Wieso waren Sie so viel schwerer?
In England was es anders. Andere Ernährung, fettreicheres Essen. Und ich habe dort auch nicht immer wie ein Profi gelebt, dann nimmt man zwangsläufig zu. Dort lag ich zeitweise über 90 Kilo.
Jürgen Klopp hat gesagt, das Faszinierende an Ihnen sei, dass Sie für eine Situation im Spiel hundert Lösungsideen hätten. Ist diese Handlungsschnelligkeit auf dem Feld im zivilen Leben manchmal von Nachteil, weil Sie eine Entscheidung nicht lang genug abwägen?
Es ist ein schnelles Leben und ein schneller Beruf. Fußball ist ein Tagesjob – es geht schnell rauf und schnell wieder runter.
Dennoch, welchen fußballerischen Moment empfinden Sie rückblickend als Schicksalsschlag?
Schwer zu sagen. Natürlich war die Verbannung aus der U21 ein sehr bitterer Augenblick. Ich sah mich in der Mannschaft und wollte unbedingt mit zur U21-EM. Aber diese Tür schlug vor meiner Nase zu – und mir blieb nichts anderes übrig, als durch eine andere, die sich öffnete, hindurch zu gehen.
Sie meinen, dass Sie kurz darauf bekannt gaben, ab 2010 für Ghana zu spielen. Dabei war der Grund für Ihre Suspendierung eine Lappalie: Sie kehrten von einem Discobesuch während eines Trainingslagers zu spät zurück ins Teamquartier und Coach Horst Hrubesch warf Sie raus.
Naja, da fehlt noch etwas. Ich möchte dazu auch nichts mehr sagen. Alle, die dabei waren, wissen Bescheid. Ich habe meinen Kopf hingehalten und war am Ende der Dumme.
In der Disco soll es zu einer Rangelei gekommen sein, in der Sie schlichtend einschritten. Als Horst Hrubesch Sie fragte, wer dabei war, sollen Sie geschwiegen haben.
Ich hatte mit Herrn Hrubesch immer ein super Verhältnis. Warum es letztlich so gekommen ist, kann ich nicht sagen. Es war seine Entscheidung.
Haben Sie noch einmal mit ihm darüber gesprochen?
------------------------------------------------------------------------
[SCHRIFTLICHE AUFGABE A]
Wie viel wog die befragte Person laut dem Interview zeitweise in England?
[SCHRIFTLICHE AUFGABE B]
Geben Sie den Absatz des Interviews, der mit „Schwer zu sagen“ beginnt, in kürzerer Form wieder und behalten Sie dabei seine wesentlichen Aussagen bei.
[SCHRIFTLICHE AUFGABE C]
Führen Sie das Interview im Anschluss an seine letzte Zeile fort.
------------------------------------------------------------------------
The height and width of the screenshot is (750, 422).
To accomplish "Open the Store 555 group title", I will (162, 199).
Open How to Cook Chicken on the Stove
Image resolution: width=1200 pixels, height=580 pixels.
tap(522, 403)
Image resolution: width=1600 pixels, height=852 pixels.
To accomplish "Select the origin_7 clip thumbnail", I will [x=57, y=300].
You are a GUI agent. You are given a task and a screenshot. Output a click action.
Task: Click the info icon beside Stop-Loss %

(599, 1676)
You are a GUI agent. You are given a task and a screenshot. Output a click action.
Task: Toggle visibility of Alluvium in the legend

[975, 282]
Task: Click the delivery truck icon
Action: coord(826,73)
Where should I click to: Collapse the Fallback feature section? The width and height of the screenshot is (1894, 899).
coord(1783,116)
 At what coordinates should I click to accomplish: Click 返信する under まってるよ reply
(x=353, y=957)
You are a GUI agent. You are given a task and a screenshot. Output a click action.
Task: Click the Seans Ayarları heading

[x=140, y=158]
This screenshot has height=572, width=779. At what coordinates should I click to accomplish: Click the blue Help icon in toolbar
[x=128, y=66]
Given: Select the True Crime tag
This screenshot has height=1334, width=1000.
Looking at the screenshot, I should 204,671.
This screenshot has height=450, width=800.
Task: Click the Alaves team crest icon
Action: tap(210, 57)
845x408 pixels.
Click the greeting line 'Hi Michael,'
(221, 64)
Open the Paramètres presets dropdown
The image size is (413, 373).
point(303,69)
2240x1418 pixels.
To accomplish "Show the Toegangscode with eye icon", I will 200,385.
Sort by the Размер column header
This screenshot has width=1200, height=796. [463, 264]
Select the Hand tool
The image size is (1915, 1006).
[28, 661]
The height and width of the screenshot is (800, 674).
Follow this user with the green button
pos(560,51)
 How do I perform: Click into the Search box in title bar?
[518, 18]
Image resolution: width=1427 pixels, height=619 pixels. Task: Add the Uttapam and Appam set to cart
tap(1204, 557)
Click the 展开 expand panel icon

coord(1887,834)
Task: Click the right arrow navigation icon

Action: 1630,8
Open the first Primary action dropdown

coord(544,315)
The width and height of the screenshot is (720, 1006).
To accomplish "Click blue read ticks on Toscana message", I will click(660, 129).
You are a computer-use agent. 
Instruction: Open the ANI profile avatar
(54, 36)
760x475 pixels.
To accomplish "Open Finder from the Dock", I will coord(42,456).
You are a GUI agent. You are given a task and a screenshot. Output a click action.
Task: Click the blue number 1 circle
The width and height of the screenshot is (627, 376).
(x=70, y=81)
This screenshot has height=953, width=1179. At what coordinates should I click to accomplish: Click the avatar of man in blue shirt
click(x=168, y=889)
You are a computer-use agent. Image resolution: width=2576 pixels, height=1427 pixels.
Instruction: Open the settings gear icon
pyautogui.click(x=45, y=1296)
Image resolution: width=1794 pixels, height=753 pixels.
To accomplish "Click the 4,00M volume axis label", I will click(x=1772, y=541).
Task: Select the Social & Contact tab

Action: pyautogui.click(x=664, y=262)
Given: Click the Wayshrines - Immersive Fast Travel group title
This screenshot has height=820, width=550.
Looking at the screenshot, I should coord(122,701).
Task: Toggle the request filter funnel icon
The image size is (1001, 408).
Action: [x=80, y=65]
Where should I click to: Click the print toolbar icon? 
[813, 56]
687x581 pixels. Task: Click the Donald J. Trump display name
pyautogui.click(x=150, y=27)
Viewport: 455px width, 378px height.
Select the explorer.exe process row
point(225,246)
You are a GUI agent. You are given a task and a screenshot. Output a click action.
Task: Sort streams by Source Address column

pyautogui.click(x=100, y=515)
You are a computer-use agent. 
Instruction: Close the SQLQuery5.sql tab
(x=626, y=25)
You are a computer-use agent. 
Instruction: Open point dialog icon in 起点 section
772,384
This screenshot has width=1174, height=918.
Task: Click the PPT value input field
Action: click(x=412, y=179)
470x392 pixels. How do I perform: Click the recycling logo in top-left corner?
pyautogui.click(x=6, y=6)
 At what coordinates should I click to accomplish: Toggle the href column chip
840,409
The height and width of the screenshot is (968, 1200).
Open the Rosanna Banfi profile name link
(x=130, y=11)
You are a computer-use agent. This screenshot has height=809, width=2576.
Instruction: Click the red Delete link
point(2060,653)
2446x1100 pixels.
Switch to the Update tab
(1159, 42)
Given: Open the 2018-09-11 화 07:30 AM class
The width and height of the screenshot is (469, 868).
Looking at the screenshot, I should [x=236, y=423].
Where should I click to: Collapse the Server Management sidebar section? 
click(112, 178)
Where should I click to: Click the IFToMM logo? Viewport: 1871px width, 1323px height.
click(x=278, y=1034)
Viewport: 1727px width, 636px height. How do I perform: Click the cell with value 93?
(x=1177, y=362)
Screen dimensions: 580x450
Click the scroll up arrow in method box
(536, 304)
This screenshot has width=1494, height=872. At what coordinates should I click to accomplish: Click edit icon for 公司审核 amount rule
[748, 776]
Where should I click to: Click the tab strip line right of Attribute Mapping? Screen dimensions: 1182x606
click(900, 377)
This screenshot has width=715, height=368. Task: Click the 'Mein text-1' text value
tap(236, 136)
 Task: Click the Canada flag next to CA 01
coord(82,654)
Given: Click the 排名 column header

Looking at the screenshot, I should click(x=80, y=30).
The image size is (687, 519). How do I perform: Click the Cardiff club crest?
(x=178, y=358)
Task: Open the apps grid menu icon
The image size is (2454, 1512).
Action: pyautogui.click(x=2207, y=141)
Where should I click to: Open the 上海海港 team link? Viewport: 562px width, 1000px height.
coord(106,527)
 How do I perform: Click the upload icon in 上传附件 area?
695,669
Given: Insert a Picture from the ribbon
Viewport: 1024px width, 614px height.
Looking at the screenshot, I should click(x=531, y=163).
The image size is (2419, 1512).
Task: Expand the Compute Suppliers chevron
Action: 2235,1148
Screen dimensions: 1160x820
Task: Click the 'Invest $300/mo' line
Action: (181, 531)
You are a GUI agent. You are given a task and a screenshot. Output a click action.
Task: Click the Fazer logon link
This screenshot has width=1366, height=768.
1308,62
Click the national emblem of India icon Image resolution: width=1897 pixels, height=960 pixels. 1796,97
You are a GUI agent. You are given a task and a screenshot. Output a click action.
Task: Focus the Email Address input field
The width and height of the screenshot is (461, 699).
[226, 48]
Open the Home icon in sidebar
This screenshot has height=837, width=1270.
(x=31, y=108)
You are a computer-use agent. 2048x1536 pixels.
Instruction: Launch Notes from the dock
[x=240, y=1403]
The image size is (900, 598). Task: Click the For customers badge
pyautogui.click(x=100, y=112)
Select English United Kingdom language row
------------------------------------------------------------------------
[ERGEBNIS DER ÜBUNG A]
Zeitweise über 90 Kilo.

[ERGEBNIS DER ÜBUNG B]
Ein sehr bitterer Augenblick war die Verbannung aus der U21: Ich sah mich in der Mannschaft und wollte unbedingt zur U21-EM. Als sich diese Tür schloss, blieb mir nur, durch eine andere, sich öffnende zu gehen.

[ERGEBNIS DER ÜBUNG C]
Nein. Es ist natürlich ein bisschen schade, aber es ist wie es ist. Damals war ich sehr getroffen, es hat mein Leben verändert. Sie müssen sich das vorstellen: Ich war Kapitän dieser Mannschaft, ich war Stürmer, wir haben am Tag zuvor noch Laufwege trainiert. Wir waren optimistisch, den EM-Titel zu gewinnen – und am nächsten Tag war ich nicht mehr mehr dabei. Doch wenn ich Herrn Hrubesch heute sehen würde, stände nichts zwischen uns. Ich würde ihn sogar zum Essen einladen.
Hätte es keinen Weg zurück gegeben?
Damals war ich überzeugt, dass für mich der Zug abgefahren sei. Vielleicht lag ich falsch damit, womöglich wäre mit Abstand nochmal ein Neuanfang möglich gewesen.
Dabei hätten Sie mit Ihren Fähigkeiten doch perfekt in Löws Mannschaft gepasst.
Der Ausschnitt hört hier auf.